# Aim of the exercise
Write out all of the data again, exactly as it reads.

● ● ● ●

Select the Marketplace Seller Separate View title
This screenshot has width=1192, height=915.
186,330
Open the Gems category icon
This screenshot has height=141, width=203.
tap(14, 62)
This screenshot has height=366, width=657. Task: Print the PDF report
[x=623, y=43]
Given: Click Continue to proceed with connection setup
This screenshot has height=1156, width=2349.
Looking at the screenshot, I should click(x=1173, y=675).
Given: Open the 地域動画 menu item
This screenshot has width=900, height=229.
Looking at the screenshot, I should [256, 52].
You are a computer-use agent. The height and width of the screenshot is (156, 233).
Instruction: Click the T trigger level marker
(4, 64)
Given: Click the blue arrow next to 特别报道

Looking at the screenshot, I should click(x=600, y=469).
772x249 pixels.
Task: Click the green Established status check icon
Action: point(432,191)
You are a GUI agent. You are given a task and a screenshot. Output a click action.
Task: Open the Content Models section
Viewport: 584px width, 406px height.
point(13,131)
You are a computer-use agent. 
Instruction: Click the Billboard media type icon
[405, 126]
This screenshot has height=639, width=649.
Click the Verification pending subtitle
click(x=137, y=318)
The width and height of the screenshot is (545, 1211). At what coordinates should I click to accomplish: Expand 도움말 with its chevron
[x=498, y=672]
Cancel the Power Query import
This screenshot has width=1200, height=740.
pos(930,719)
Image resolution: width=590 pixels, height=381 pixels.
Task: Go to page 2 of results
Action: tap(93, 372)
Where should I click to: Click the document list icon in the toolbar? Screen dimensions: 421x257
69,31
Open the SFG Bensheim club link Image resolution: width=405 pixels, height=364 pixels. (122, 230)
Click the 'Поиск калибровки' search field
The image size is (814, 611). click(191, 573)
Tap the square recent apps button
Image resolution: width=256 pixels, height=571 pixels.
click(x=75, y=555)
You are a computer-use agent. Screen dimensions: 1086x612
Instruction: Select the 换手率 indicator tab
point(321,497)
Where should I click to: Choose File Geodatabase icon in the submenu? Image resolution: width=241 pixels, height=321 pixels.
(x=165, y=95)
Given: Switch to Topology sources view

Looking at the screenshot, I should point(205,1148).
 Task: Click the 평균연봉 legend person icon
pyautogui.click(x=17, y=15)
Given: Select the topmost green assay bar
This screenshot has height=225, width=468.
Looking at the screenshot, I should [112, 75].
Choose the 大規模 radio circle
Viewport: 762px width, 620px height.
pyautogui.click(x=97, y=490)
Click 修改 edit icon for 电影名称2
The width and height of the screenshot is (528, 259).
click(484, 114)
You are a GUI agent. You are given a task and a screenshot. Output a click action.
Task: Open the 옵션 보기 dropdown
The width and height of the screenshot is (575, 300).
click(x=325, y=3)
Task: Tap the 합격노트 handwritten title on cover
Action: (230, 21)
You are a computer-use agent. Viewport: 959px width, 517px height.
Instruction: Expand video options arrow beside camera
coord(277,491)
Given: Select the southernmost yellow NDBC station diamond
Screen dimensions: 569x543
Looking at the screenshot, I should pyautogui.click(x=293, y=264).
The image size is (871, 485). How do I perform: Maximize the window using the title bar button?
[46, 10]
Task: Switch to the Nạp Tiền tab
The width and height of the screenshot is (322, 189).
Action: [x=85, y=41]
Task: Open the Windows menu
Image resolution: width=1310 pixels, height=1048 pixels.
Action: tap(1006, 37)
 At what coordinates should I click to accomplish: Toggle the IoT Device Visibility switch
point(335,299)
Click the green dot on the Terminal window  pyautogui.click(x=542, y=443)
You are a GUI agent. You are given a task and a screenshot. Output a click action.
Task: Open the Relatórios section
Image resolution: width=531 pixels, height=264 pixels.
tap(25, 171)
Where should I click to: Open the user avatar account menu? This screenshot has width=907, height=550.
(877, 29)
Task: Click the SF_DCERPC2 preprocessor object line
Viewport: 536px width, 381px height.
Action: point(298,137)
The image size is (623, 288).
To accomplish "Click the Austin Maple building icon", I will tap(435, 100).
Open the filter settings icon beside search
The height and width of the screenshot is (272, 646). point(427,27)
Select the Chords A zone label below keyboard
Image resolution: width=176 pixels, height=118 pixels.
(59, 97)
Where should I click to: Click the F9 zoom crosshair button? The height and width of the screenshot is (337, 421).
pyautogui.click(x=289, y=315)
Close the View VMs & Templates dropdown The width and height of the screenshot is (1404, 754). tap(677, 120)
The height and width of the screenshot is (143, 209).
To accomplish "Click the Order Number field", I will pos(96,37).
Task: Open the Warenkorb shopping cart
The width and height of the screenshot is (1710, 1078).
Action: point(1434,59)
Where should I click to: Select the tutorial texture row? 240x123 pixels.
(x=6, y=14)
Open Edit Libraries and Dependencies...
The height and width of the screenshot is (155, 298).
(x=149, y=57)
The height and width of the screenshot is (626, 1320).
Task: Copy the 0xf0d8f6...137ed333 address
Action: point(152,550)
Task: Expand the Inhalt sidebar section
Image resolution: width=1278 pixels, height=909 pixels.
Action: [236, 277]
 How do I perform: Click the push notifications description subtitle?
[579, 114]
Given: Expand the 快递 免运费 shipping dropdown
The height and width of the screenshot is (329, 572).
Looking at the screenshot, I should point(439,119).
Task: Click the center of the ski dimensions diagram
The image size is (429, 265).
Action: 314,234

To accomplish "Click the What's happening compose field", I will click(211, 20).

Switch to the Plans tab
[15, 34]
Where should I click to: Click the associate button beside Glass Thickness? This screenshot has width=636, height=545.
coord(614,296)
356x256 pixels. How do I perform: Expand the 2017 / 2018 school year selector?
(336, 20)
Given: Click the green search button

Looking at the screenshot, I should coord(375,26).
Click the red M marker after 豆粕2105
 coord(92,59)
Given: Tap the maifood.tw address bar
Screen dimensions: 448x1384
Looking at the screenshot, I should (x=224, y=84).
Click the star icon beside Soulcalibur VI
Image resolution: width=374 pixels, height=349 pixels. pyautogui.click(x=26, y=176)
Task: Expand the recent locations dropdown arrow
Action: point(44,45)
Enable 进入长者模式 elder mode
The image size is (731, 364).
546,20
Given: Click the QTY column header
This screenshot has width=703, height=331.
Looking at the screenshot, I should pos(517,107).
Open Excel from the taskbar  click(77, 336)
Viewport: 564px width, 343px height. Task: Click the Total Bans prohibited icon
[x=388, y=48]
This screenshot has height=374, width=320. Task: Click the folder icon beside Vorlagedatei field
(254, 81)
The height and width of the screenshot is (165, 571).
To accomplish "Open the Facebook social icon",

● ● ● ●

# Written answer
Select the Marketplace Seller Separate View title
This screenshot has width=1192, height=915.
186,330
Open the Gems category icon
This screenshot has height=141, width=203.
tap(14, 62)
This screenshot has height=366, width=657. Task: Print the PDF report
[x=623, y=43]
Given: Click Continue to proceed with connection setup
This screenshot has height=1156, width=2349.
Looking at the screenshot, I should click(x=1173, y=675).
Given: Open the 地域動画 menu item
This screenshot has width=900, height=229.
Looking at the screenshot, I should [256, 52].
You are a computer-use agent. The height and width of the screenshot is (156, 233).
Instruction: Click the T trigger level marker
(4, 64)
Given: Click the blue arrow next to 特别报道

Looking at the screenshot, I should click(x=600, y=469).
772x249 pixels.
Task: Click the green Established status check icon
Action: point(432,191)
You are a GUI agent. You are given a task and a screenshot. Output a click action.
Task: Open the Content Models section
Viewport: 584px width, 406px height.
point(13,131)
You are a computer-use agent. 
Instruction: Click the Billboard media type icon
[405, 126]
This screenshot has height=639, width=649.
Click the Verification pending subtitle
click(x=137, y=318)
The width and height of the screenshot is (545, 1211). At what coordinates should I click to accomplish: Expand 도움말 with its chevron
[x=498, y=672]
Cancel the Power Query import
This screenshot has width=1200, height=740.
pos(930,719)
Image resolution: width=590 pixels, height=381 pixels.
Task: Go to page 2 of results
Action: tap(93, 372)
Where should I click to: Click the document list icon in the toolbar? Screen dimensions: 421x257
69,31
Open the SFG Bensheim club link Image resolution: width=405 pixels, height=364 pixels. (122, 230)
Click the 'Поиск калибровки' search field
The image size is (814, 611). click(191, 573)
Tap the square recent apps button
Image resolution: width=256 pixels, height=571 pixels.
click(x=75, y=555)
You are a computer-use agent. Screen dimensions: 1086x612
Instruction: Select the 换手率 indicator tab
point(321,497)
Where should I click to: Choose File Geodatabase icon in the submenu? Image resolution: width=241 pixels, height=321 pixels.
(x=165, y=95)
Given: Switch to Topology sources view

Looking at the screenshot, I should point(205,1148).
 Task: Click the 평균연봉 legend person icon
pyautogui.click(x=17, y=15)
Given: Select the topmost green assay bar
This screenshot has height=225, width=468.
Looking at the screenshot, I should [112, 75].
Choose the 大規模 radio circle
Viewport: 762px width, 620px height.
pyautogui.click(x=97, y=490)
Click 修改 edit icon for 电影名称2
The width and height of the screenshot is (528, 259).
click(484, 114)
You are a GUI agent. You are given a task and a screenshot. Output a click action.
Task: Open the 옵션 보기 dropdown
The width and height of the screenshot is (575, 300).
click(x=325, y=3)
Task: Tap the 합격노트 handwritten title on cover
Action: (230, 21)
You are a computer-use agent. Viewport: 959px width, 517px height.
Instruction: Expand video options arrow beside camera
coord(277,491)
Given: Select the southernmost yellow NDBC station diamond
Screen dimensions: 569x543
Looking at the screenshot, I should pyautogui.click(x=293, y=264).
The image size is (871, 485). How do I perform: Maximize the window using the title bar button?
[46, 10]
Task: Switch to the Nạp Tiền tab
The width and height of the screenshot is (322, 189).
Action: [x=85, y=41]
Task: Open the Windows menu
Image resolution: width=1310 pixels, height=1048 pixels.
Action: tap(1006, 37)
 At what coordinates should I click to accomplish: Toggle the IoT Device Visibility switch
point(335,299)
Click the green dot on the Terminal window  pyautogui.click(x=542, y=443)
You are a GUI agent. You are given a task and a screenshot. Output a click action.
Task: Open the Relatórios section
Image resolution: width=531 pixels, height=264 pixels.
tap(25, 171)
Where should I click to: Open the user avatar account menu? This screenshot has width=907, height=550.
(877, 29)
Task: Click the SF_DCERPC2 preprocessor object line
Viewport: 536px width, 381px height.
Action: point(298,137)
The image size is (623, 288).
To accomplish "Click the Austin Maple building icon", I will tap(435, 100).
Open the filter settings icon beside search
The height and width of the screenshot is (272, 646). point(427,27)
Select the Chords A zone label below keyboard
Image resolution: width=176 pixels, height=118 pixels.
(59, 97)
Where should I click to: Click the F9 zoom crosshair button? The height and width of the screenshot is (337, 421).
pyautogui.click(x=289, y=315)
Close the View VMs & Templates dropdown The width and height of the screenshot is (1404, 754). tap(677, 120)
The height and width of the screenshot is (143, 209).
To accomplish "Click the Order Number field", I will pos(96,37).
Task: Open the Warenkorb shopping cart
The width and height of the screenshot is (1710, 1078).
Action: point(1434,59)
Where should I click to: Select the tutorial texture row? 240x123 pixels.
(x=6, y=14)
Open Edit Libraries and Dependencies...
The height and width of the screenshot is (155, 298).
(x=149, y=57)
The height and width of the screenshot is (626, 1320).
Task: Copy the 0xf0d8f6...137ed333 address
Action: point(152,550)
Task: Expand the Inhalt sidebar section
Image resolution: width=1278 pixels, height=909 pixels.
Action: [236, 277]
 How do I perform: Click the push notifications description subtitle?
[579, 114]
Given: Expand the 快递 免运费 shipping dropdown
The height and width of the screenshot is (329, 572).
Looking at the screenshot, I should point(439,119).
Task: Click the center of the ski dimensions diagram
The image size is (429, 265).
Action: 314,234

To accomplish "Click the What's happening compose field", I will click(211, 20).

Switch to the Plans tab
[15, 34]
Where should I click to: Click the associate button beside Glass Thickness? This screenshot has width=636, height=545.
coord(614,296)
356x256 pixels. How do I perform: Expand the 2017 / 2018 school year selector?
(336, 20)
Given: Click the green search button

Looking at the screenshot, I should coord(375,26).
Click the red M marker after 豆粕2105
 coord(92,59)
Given: Tap the maifood.tw address bar
Screen dimensions: 448x1384
Looking at the screenshot, I should (x=224, y=84).
Click the star icon beside Soulcalibur VI
Image resolution: width=374 pixels, height=349 pixels. pyautogui.click(x=26, y=176)
Task: Expand the recent locations dropdown arrow
Action: point(44,45)
Enable 进入长者模式 elder mode
The image size is (731, 364).
546,20
Given: Click the QTY column header
This screenshot has width=703, height=331.
Looking at the screenshot, I should pos(517,107).
Open Excel from the taskbar  click(77, 336)
Viewport: 564px width, 343px height. Task: Click the Total Bans prohibited icon
[x=388, y=48]
This screenshot has height=374, width=320. Task: Click the folder icon beside Vorlagedatei field
(254, 81)
The height and width of the screenshot is (165, 571).
To accomplish "Open the Facebook social icon",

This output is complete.